2009–10 UCI America Tour

Details
- Dates: 4 October 2009–12 September 2010
- Location: North America and South America
- Races: 35

Champions
- Individual champion: Gregorio Ladino (COL) (Boyacá Orgullo de America)
- Teams' champion: Funvic–Pindamonhangaba
- Nations' champion: Colombia

= 2009–10 UCI America Tour =

The 2009–10 UCI America Tour was the sixth season for the UCI America Tour. The season began on 4 October 2009 with the Vuelta Chihuahua and ended on 12 September 2010 with the Univest Grand Prix.

The points leader, based on the cumulative results of previous races, wears the UCI America Tour cycling jersey. Gregorio Ladino of Colombia was the defending champion of the 2008–09 UCI America Tour and was crowned as the 2009–10 UCI America Tour champion.

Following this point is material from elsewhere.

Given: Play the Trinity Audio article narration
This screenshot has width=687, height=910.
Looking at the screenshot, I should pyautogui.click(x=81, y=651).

Throughout the season, points are awarded to the top finishers of stages within stage races and the final general classification standings of each of the stages races and one-day events. The quality and complexity of a race also determines how many points are awarded to the top finishers, the higher the UCI rating of a race, the more points are awarded.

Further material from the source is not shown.